SOURCE MATERIAL Block Start
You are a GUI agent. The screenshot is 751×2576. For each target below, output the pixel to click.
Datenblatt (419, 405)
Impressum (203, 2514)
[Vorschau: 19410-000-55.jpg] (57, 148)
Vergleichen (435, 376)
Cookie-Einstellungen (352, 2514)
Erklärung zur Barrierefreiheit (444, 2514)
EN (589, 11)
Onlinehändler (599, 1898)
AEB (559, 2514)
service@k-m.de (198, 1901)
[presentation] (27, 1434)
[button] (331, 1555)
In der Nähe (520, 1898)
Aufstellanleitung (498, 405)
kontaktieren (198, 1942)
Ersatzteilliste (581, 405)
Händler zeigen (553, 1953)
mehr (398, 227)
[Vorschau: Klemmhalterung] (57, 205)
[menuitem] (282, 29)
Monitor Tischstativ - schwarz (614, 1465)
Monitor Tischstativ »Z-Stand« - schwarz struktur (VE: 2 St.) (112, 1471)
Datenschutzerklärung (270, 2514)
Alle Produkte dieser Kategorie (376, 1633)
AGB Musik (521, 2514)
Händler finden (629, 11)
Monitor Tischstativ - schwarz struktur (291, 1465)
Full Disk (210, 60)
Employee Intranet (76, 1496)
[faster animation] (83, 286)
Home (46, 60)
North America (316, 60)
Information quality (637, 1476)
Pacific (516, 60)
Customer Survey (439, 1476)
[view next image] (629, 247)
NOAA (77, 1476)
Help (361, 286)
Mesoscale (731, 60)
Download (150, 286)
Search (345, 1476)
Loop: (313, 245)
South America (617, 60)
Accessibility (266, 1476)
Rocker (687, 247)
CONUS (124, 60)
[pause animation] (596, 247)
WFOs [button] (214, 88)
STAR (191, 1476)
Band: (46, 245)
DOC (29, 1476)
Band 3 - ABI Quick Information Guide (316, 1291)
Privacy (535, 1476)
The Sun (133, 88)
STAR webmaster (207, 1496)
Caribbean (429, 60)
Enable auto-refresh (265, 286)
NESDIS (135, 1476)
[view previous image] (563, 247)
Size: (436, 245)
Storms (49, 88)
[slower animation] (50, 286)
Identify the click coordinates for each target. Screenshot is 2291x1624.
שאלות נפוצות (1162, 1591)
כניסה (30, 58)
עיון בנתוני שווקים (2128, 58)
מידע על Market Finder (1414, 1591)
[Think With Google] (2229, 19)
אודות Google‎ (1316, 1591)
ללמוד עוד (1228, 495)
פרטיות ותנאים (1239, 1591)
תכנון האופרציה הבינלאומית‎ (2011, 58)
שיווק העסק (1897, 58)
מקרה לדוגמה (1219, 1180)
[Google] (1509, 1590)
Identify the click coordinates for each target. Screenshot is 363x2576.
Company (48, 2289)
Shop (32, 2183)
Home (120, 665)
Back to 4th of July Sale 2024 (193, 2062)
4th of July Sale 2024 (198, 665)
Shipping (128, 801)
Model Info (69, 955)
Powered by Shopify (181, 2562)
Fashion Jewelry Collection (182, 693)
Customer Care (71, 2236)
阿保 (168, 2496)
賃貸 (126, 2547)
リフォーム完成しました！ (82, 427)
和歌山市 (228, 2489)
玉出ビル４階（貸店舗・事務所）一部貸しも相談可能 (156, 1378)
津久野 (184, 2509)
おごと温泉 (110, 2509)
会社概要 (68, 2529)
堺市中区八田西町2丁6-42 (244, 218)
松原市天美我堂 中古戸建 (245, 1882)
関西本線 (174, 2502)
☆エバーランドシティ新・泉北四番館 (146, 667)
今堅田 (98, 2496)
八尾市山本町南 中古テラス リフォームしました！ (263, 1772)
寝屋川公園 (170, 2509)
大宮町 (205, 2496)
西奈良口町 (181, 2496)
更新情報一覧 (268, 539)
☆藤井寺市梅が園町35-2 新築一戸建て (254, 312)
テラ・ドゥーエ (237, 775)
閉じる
SOURCE MATERIAL Block End
Take the lines from the first line of the listing to the line containing "Screenshot is 2291x1624.". Please print them exactly, ends included, with nothing else.

You are a GUI agent. The screenshot is 751×2576. For each target below, output the pixel to click.
Datenblatt (419, 405)
Impressum (203, 2514)
[Vorschau: 19410-000-55.jpg] (57, 148)
Vergleichen (435, 376)
Cookie-Einstellungen (352, 2514)
Erklärung zur Barrierefreiheit (444, 2514)
EN (589, 11)
Onlinehändler (599, 1898)
AEB (559, 2514)
service@k-m.de (198, 1901)
[presentation] (27, 1434)
[button] (331, 1555)
In der Nähe (520, 1898)
Aufstellanleitung (498, 405)
kontaktieren (198, 1942)
Ersatzteilliste (581, 405)
Händler zeigen (553, 1953)
mehr (398, 227)
[Vorschau: Klemmhalterung] (57, 205)
[menuitem] (282, 29)
Monitor Tischstativ - schwarz (614, 1465)
Monitor Tischstativ »Z-Stand« - schwarz struktur (VE: 2 St.) (112, 1471)
Datenschutzerklärung (270, 2514)
Alle Produkte dieser Kategorie (376, 1633)
AGB Musik (521, 2514)
Händler finden (629, 11)
Monitor Tischstativ - schwarz struktur (291, 1465)
Full Disk (210, 60)
Employee Intranet (76, 1496)
[faster animation] (83, 286)
Home (46, 60)
North America (316, 60)
Information quality (637, 1476)
Pacific (516, 60)
Customer Survey (439, 1476)
[view next image] (629, 247)
NOAA (77, 1476)
Help (361, 286)
Mesoscale (731, 60)
Download (150, 286)
Search (345, 1476)
Loop: (313, 245)
South America (617, 60)
Accessibility (266, 1476)
Rocker (687, 247)
CONUS (124, 60)
[pause animation] (596, 247)
WFOs [button] (214, 88)
STAR (191, 1476)
Band: (46, 245)
DOC (29, 1476)
Band 3 - ABI Quick Information Guide (316, 1291)
Privacy (535, 1476)
The Sun (133, 88)
STAR webmaster (207, 1496)
Caribbean (429, 60)
Enable auto-refresh (265, 286)
NESDIS (135, 1476)
[view previous image] (563, 247)
Size: (436, 245)
Storms (49, 88)
[slower animation] (50, 286)
Identify the click coordinates for each target. Screenshot is 2291x1624.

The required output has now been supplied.